■ Exercise prompt ■
Ignoring the pictures, copy the data exactly.

■ Data for the task ■
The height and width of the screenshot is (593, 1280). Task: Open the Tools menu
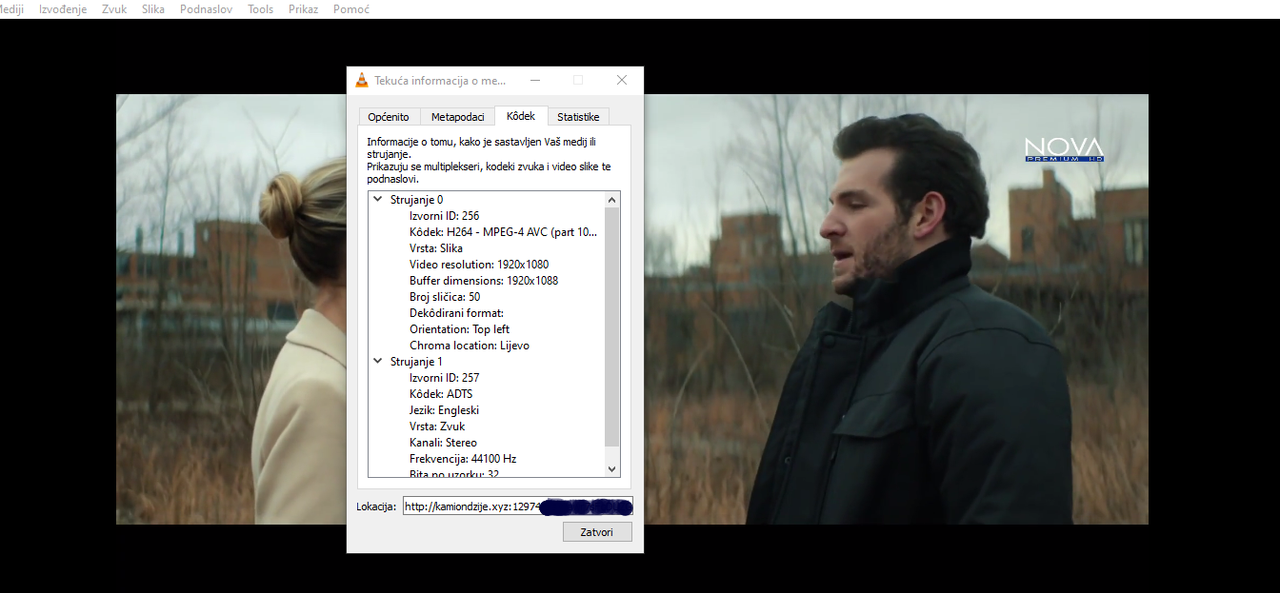[260, 9]
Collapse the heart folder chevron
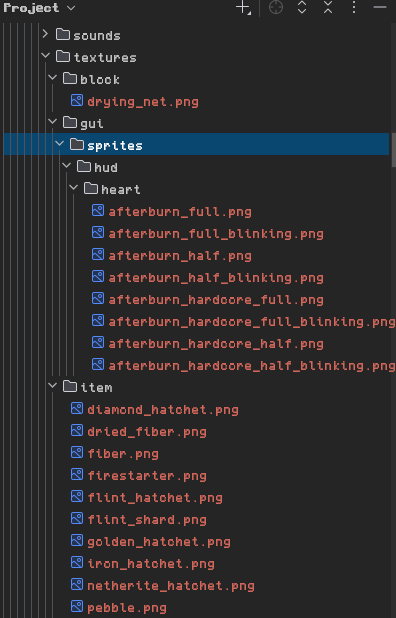Viewport: 396px width, 618px height. [74, 188]
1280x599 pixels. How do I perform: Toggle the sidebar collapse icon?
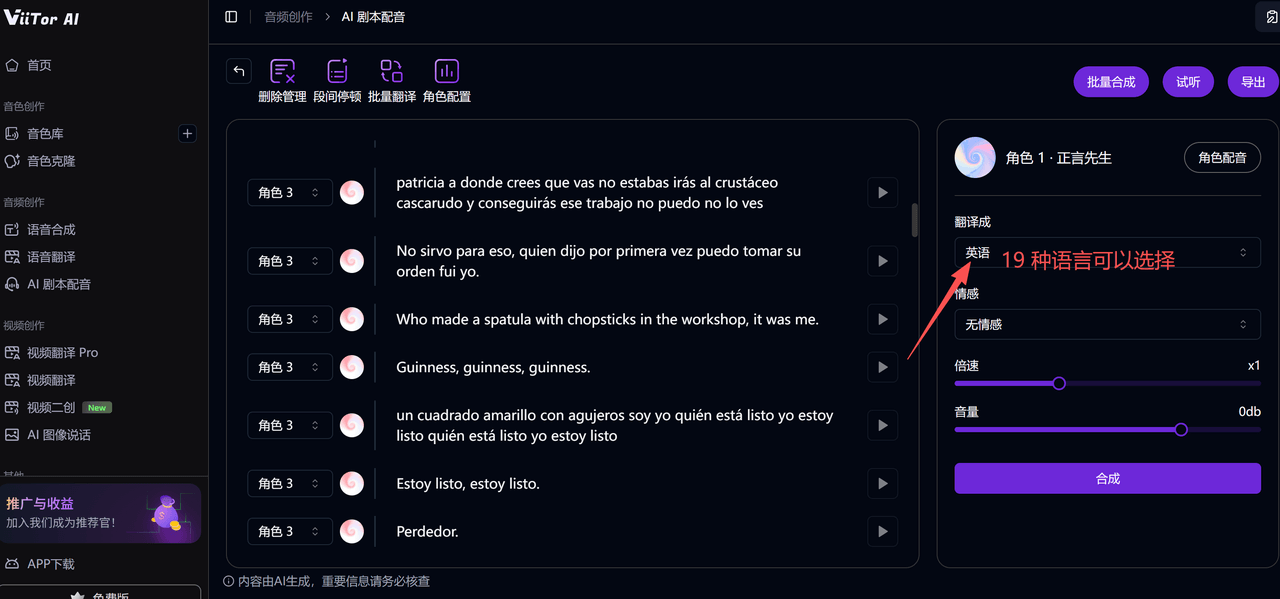(x=231, y=17)
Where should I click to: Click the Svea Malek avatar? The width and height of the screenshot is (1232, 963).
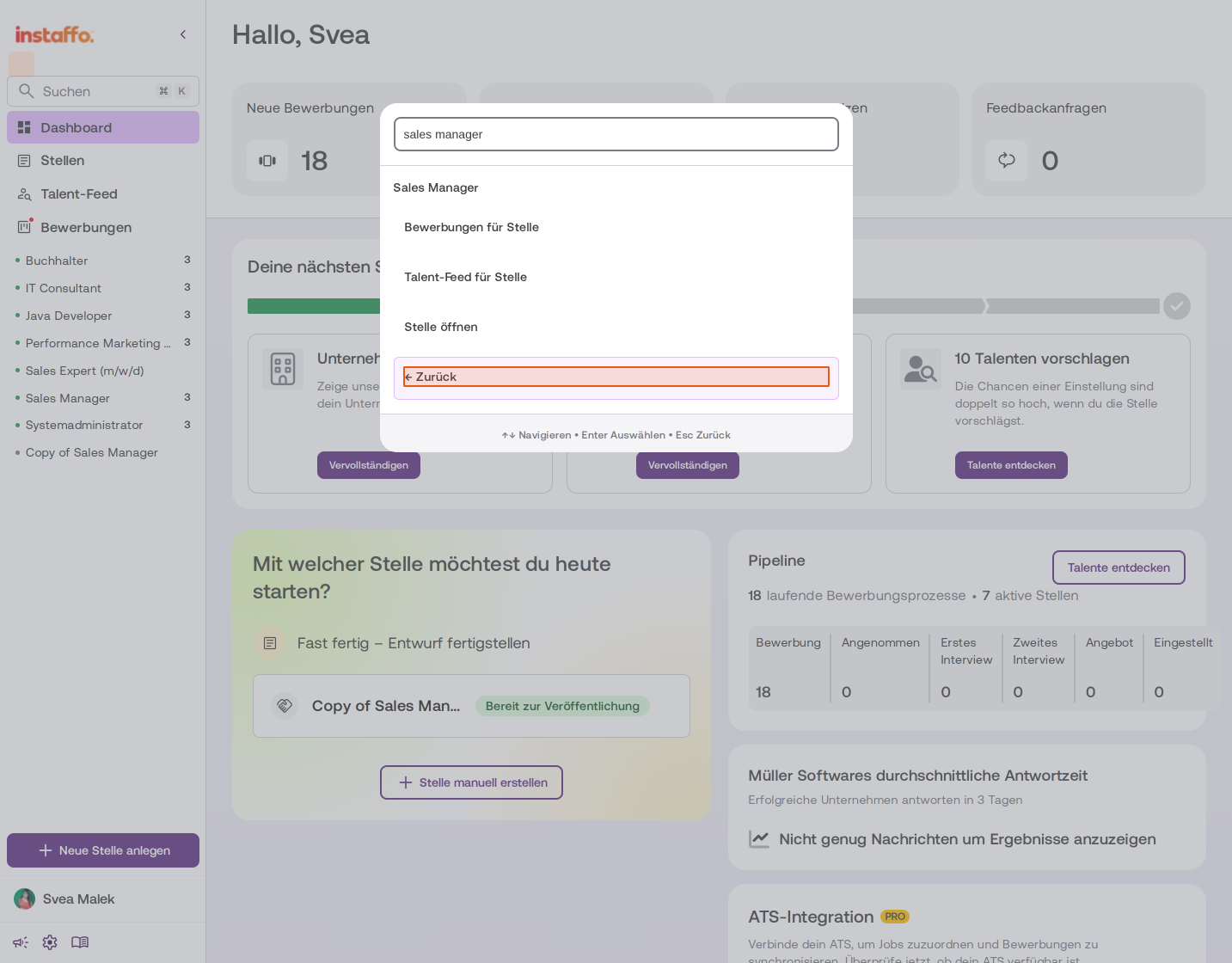click(25, 899)
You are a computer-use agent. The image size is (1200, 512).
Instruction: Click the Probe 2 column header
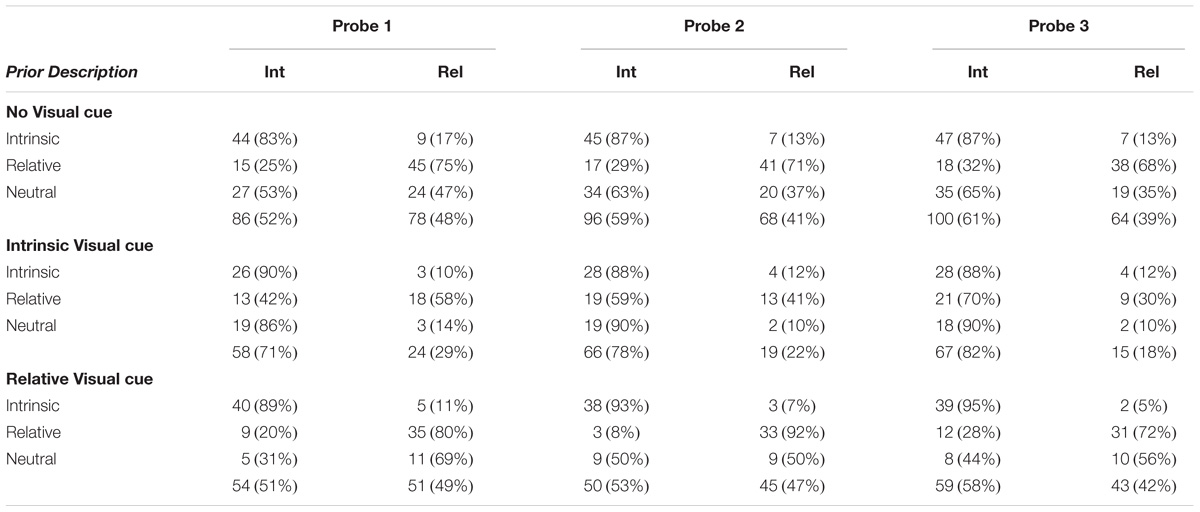[x=714, y=25]
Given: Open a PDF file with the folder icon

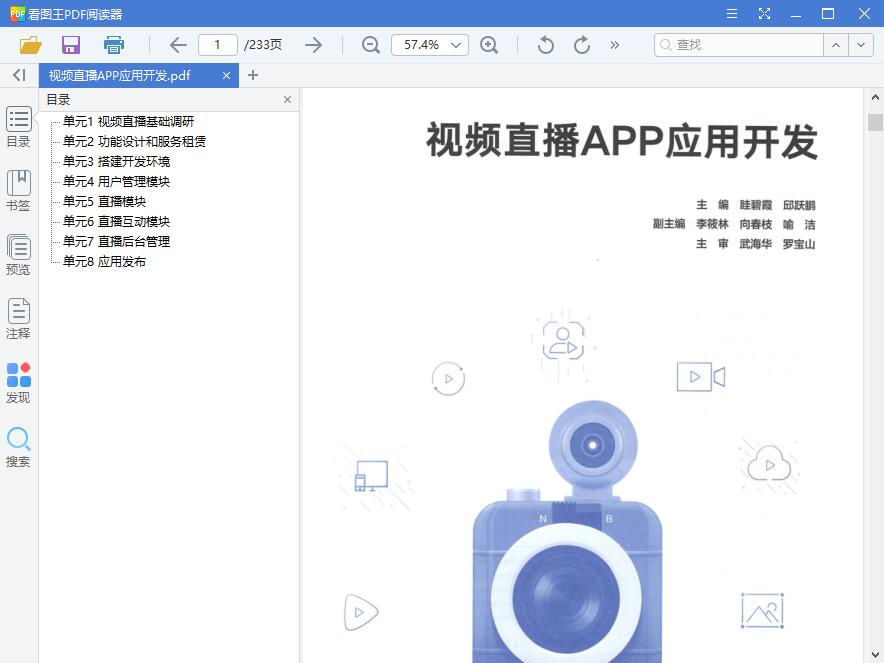Looking at the screenshot, I should [x=29, y=44].
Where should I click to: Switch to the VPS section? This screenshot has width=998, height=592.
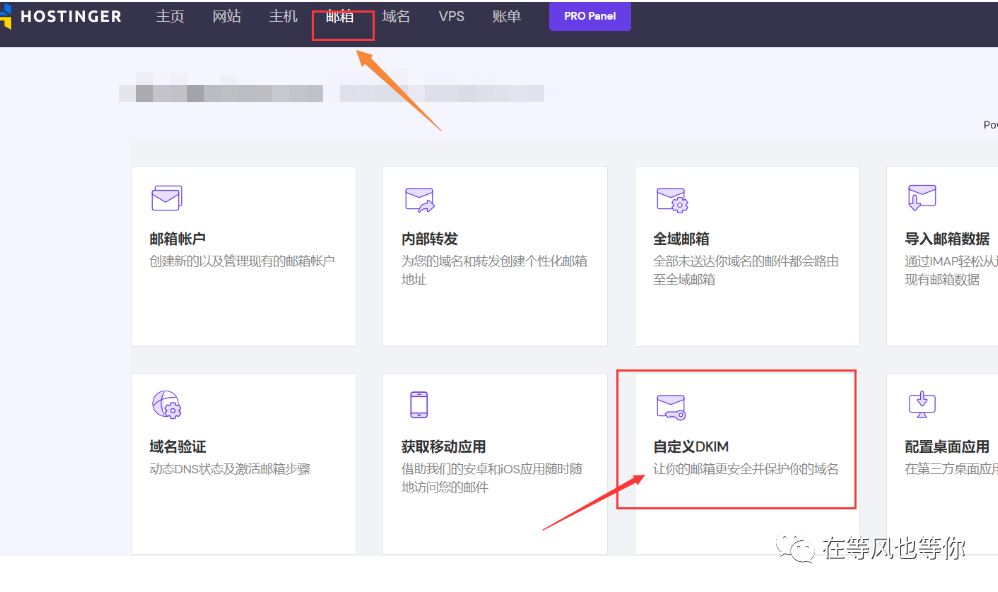451,16
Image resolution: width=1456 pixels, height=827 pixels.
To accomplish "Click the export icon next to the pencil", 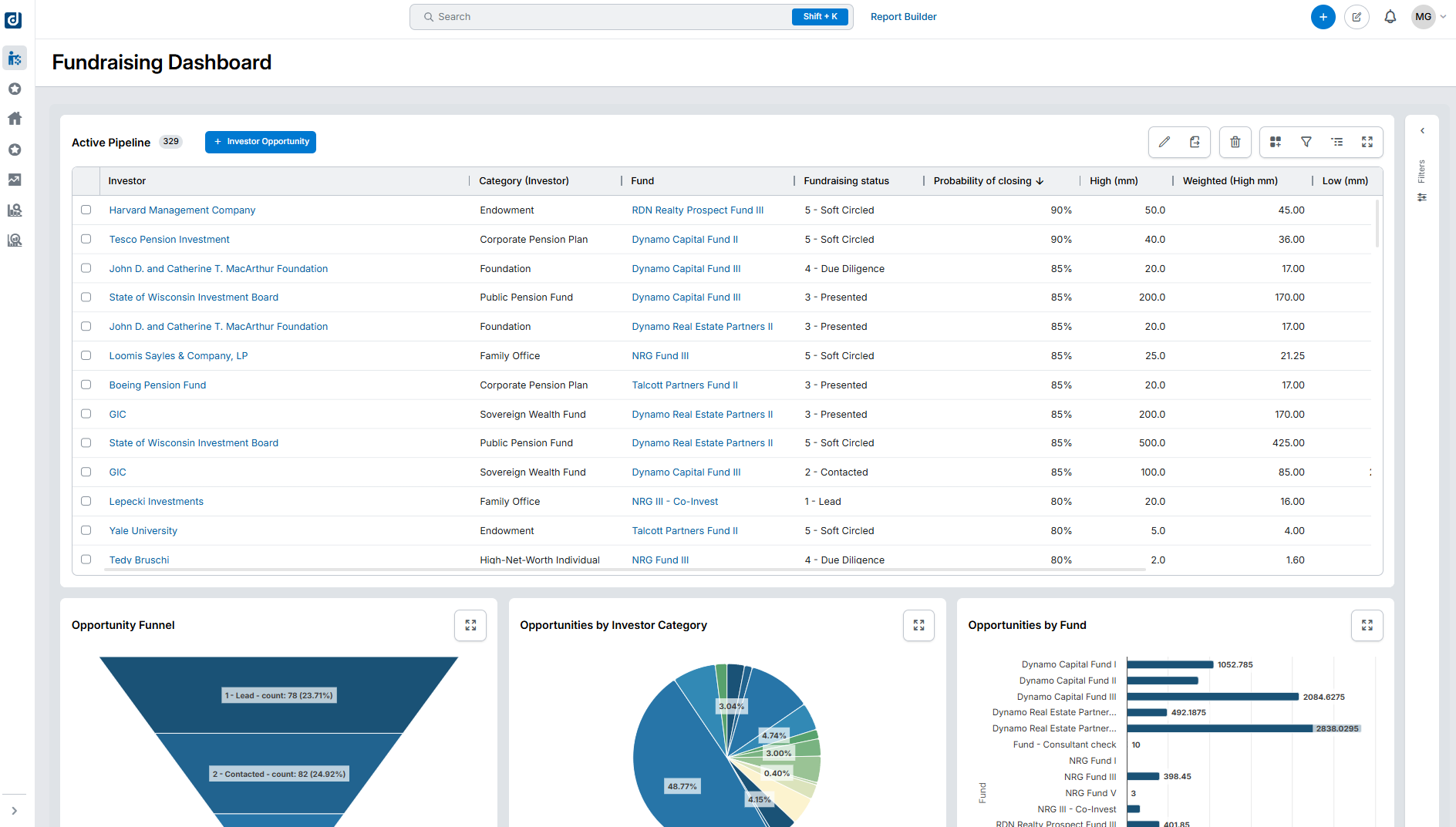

■ Answer for the task ■
The height and width of the screenshot is (593, 1280). Task: Open the Tools menu
[260, 9]
Collapse the heart folder chevron
Viewport: 396px width, 618px height. [74, 188]
1280x599 pixels. How do I perform: Toggle the sidebar collapse icon?
(x=231, y=17)
Where should I click to: Click the Svea Malek avatar? The width and height of the screenshot is (1232, 963).
click(25, 899)
You are a computer-use agent. The image size is (1200, 512).
Instruction: Click the Probe 2 column header
[x=714, y=25]
Given: Open a PDF file with the folder icon

Looking at the screenshot, I should [x=29, y=44].
Where should I click to: Switch to the VPS section? This screenshot has width=998, height=592.
451,16
Image resolution: width=1456 pixels, height=827 pixels.
To accomplish "Click the export icon next to the pencil", 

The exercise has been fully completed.